PROMPT
No pictures, please. Copy exactly the lines from the one with "You are a GUI" through the final line below.

RECORDS SHOWN
*** Block opens ***

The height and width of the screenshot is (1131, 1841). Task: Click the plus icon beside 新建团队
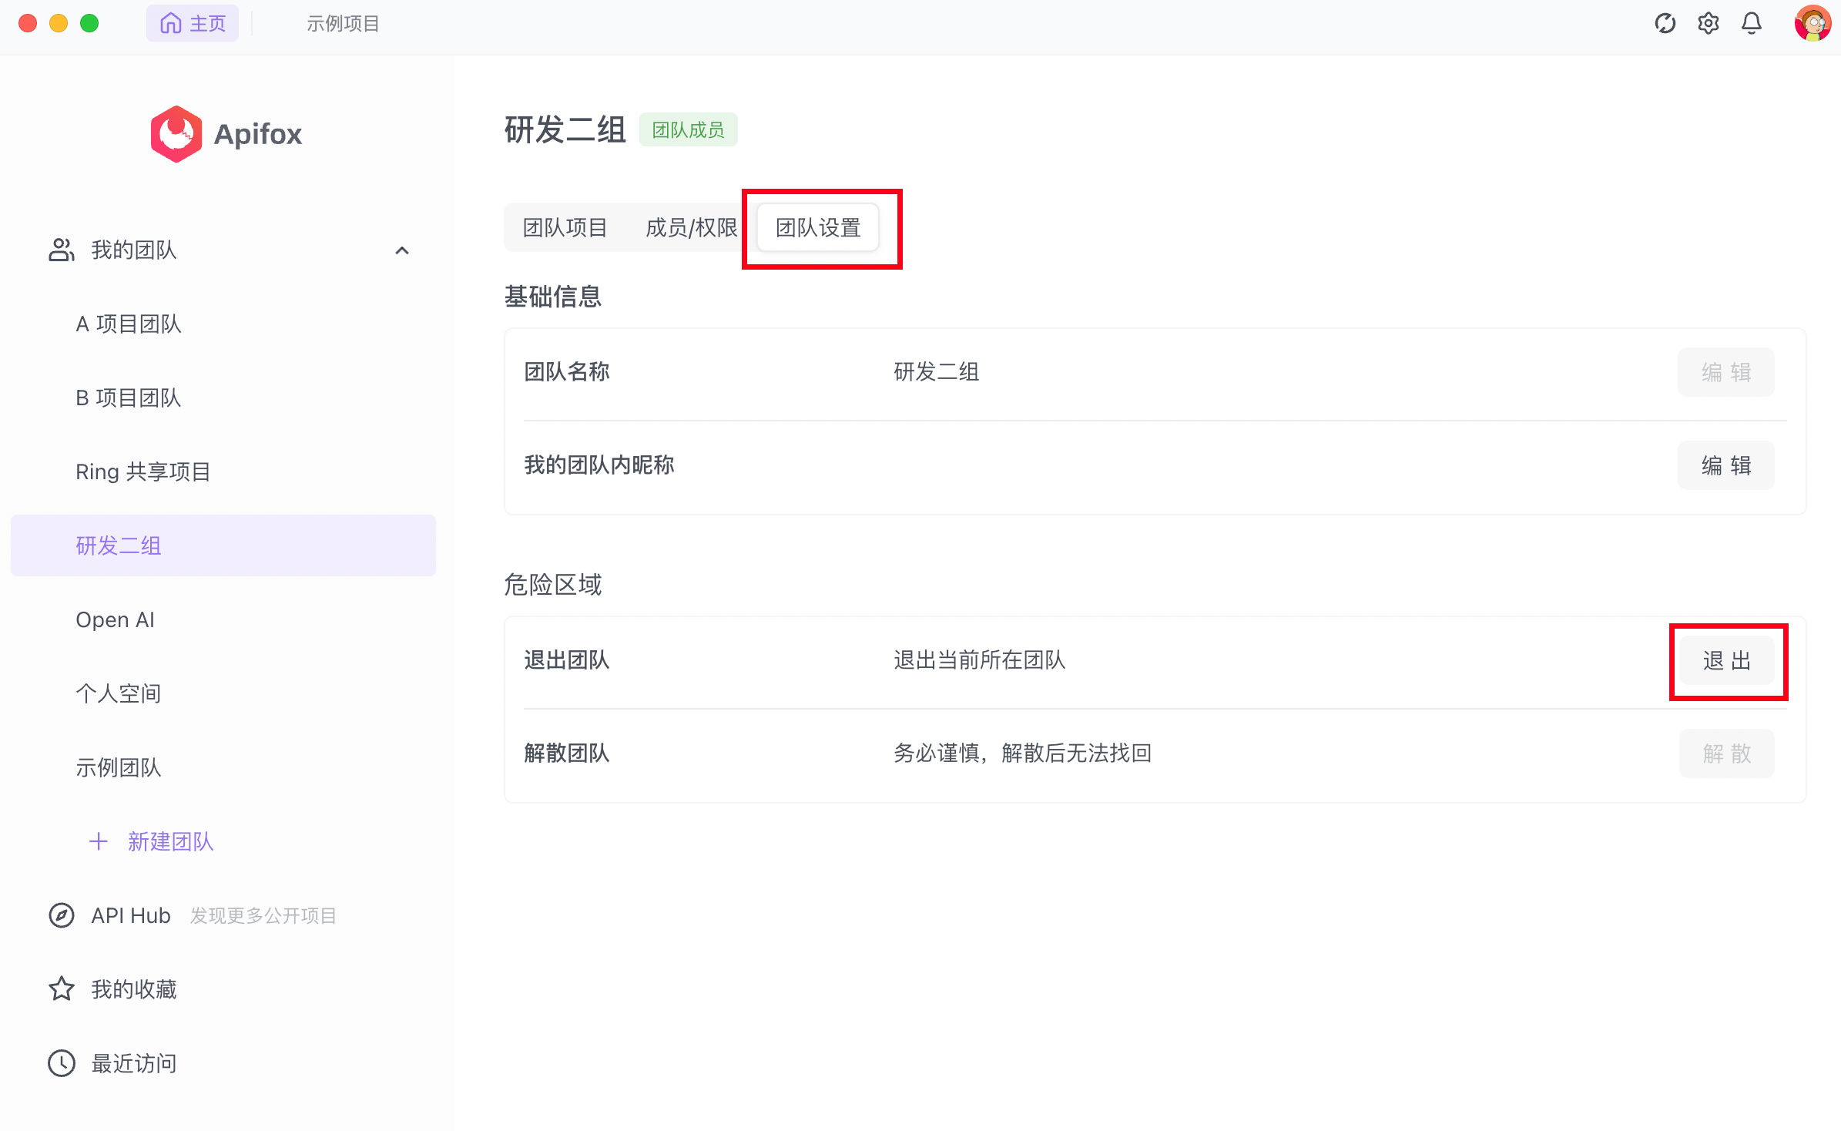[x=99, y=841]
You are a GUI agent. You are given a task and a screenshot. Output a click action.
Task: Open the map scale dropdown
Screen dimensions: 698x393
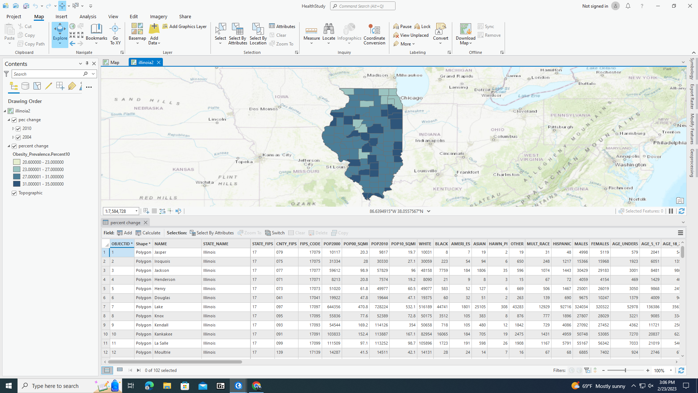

*** Block closes ***

ANSWER TO THIS PROBLEM
You are a GUI agent. You are given a task and a screenshot. Output a click action.
Task: Open the map scale dropdown
Screen dimensions: 698x393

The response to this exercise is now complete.